Valorização do Funcionário Público Municipal

Durante as campanhas para as eleições municipais do ano passado, o candidato hoje Prefeito eleito falou muito a respeito da valorização do funcionário público municipal, ressaltando em seus discuros, a idéia básica de que “funcionário satisfeito” rende mais, atende melhor, fica menos doente, gera menos gastos e outras generalidades do tipo. Prometeu, a nós funcionários, melhorias nas condições de trabalho, mais oportunidades, maior abertura para sugestões, idéias e reclamações, aproximação e integração, até mesmo revisão e aumento de salários.

Embora concorde com a filosofia do “funcionário satisfeito“, sempre fui muito pirrónica com relação a promessas de campanha eleitoral. Ora, até hoje não encontrei candidato que tenha me convencido com sorrisão “vote em mim”, apertos de mãos pelas ruas, carisma político e discursos pré-fabricados. Menos ainda, encontrei algum que depois de eleito tenha me provado que eu estava errada em não botar fé.

Mas na verdade não estou escrevendo tudo isso para despejar revolta, nem mesmo para dizer que de fato tem sido como eu acreditava que seria, pelo contrário, devo dizer que alguma movimentação - mesmo que apenas para “mostrar” que qualquer coisa está tentando ser feita - está acontecendo. Do começo do ano para cá venho me deparando com pequenas mudanças nos procedimentos operacionais, alguma alteração na postura dos superiores - diretores e secretários, mais especificamente - além de uma maior preocupação com a integração entre os funcionários de diferentes departamentos, não só dentro do ambiente de trabalho, como também do lado de fora.

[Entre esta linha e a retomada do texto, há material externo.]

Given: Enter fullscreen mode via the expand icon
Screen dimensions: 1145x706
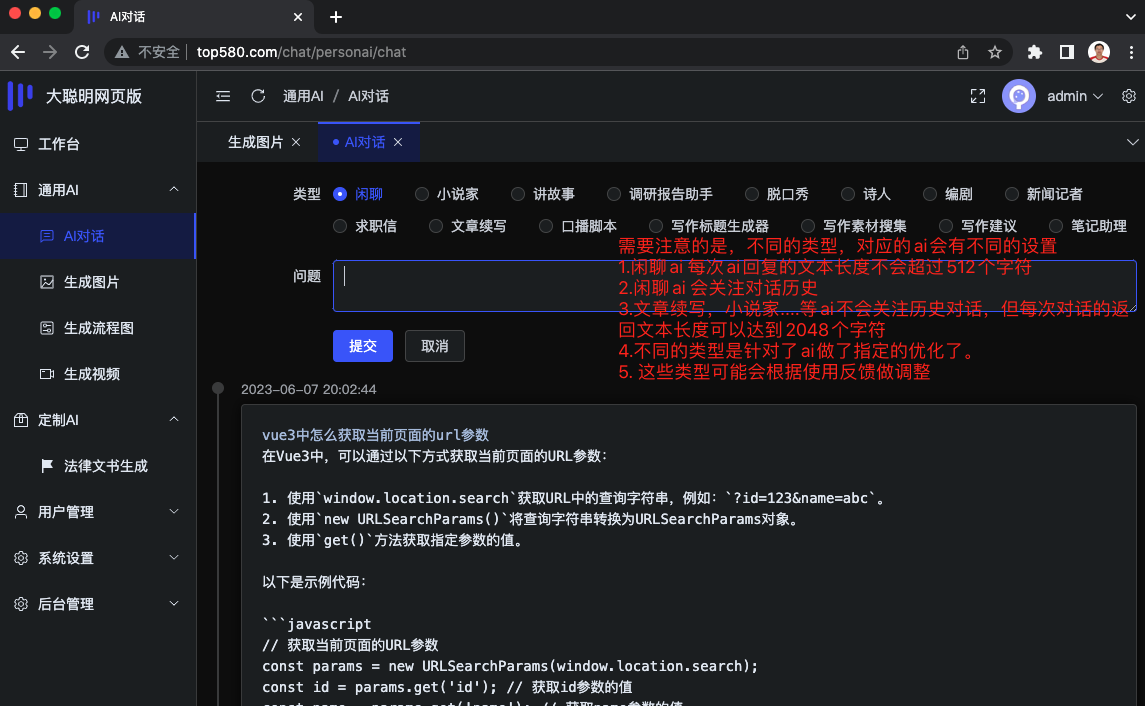Looking at the screenshot, I should [977, 96].
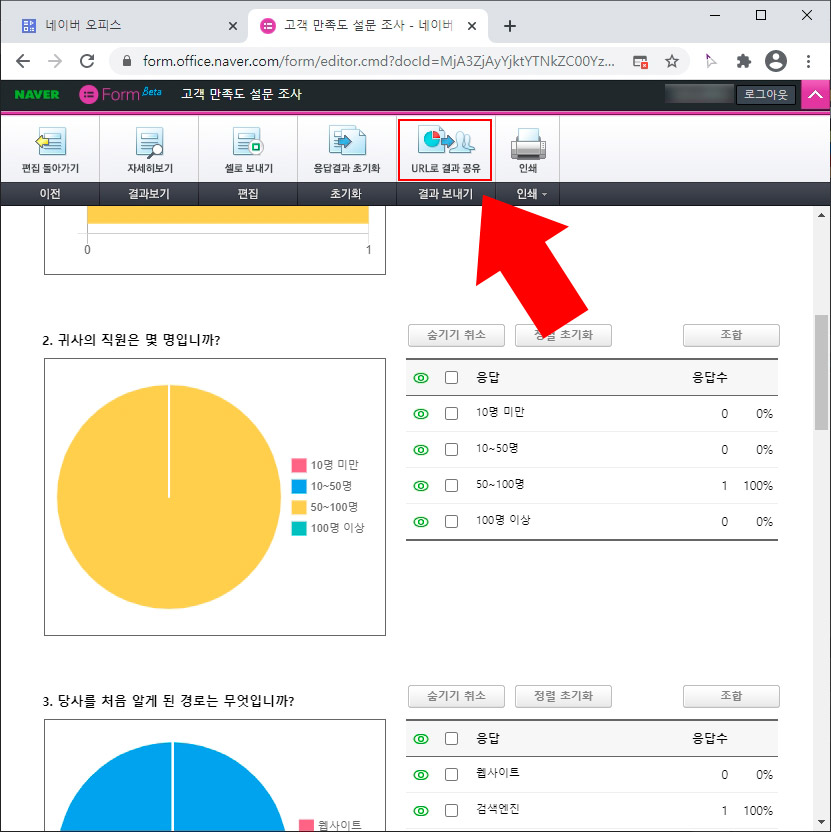Collapse the toolbar with the pink chevron

pos(816,94)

Iniciativas de promover confraternizações fora da Prefeitura, em happy hours, churrascos e pizzadas, convocações para pequenas pausas com o intuito de cumprimentar os aniversariantes do mês, organização de palestras e programas de ajuda ao funcionário, coisinhas assim, que antes não aconteciam, pelo menos não com a mesma “vontade” - atenção para as aspas da vontade.

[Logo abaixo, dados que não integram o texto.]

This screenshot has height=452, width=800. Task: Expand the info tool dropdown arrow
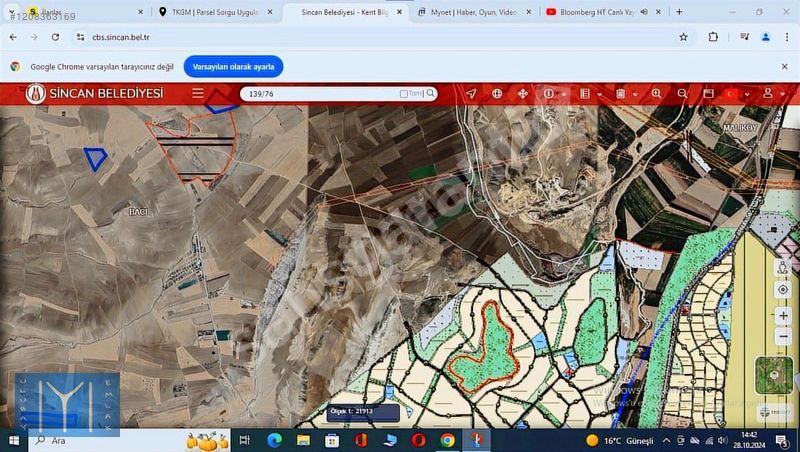(565, 94)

Tudo isso me causa uma certa estranheza ainda, não consigo ver essa mudança de atitude com a naturalidade de alguém que realmente se sente valorizado, sempre está alí o pé atrás daquele que sabe que está, de alguma forma, sendo manipulado. A extrema oposição, claro, reforça esta idéia e continua incitando levantes de revolta. Segundo ela, o que vem sendo feito nada mais é do que uma tentativa de desviar a atenção das nossas verdadeiras necessidades, iludindo-nos com a imagem montada de que alguém se importa e faz algo por nós.

Acreditar de peito aberto nas mais límpidas intenções dos cabeças é pouco saudável e distante demais para mim, mas também não chego a ver tudo isso de maneira negativa. Confraternizações, integração e esclarecimentos através de palestras não deixam de ser úteis e importantes, então por que não aproveitar as oportunidades?

Só para constar no assunto: esta semana está rolando por aqui o projeto “Saúde no Alvo“. Uma série de palestras direcionadas aos funcionários públicos com temas voltados para a prevenção, além de exames de verificação de pressão arterial, glicemia e avaliação física. Ontem a tarde, fui (obrigada a) assistir a uma das palestras - Orientação Postural, com o Dr. Márcio Urban.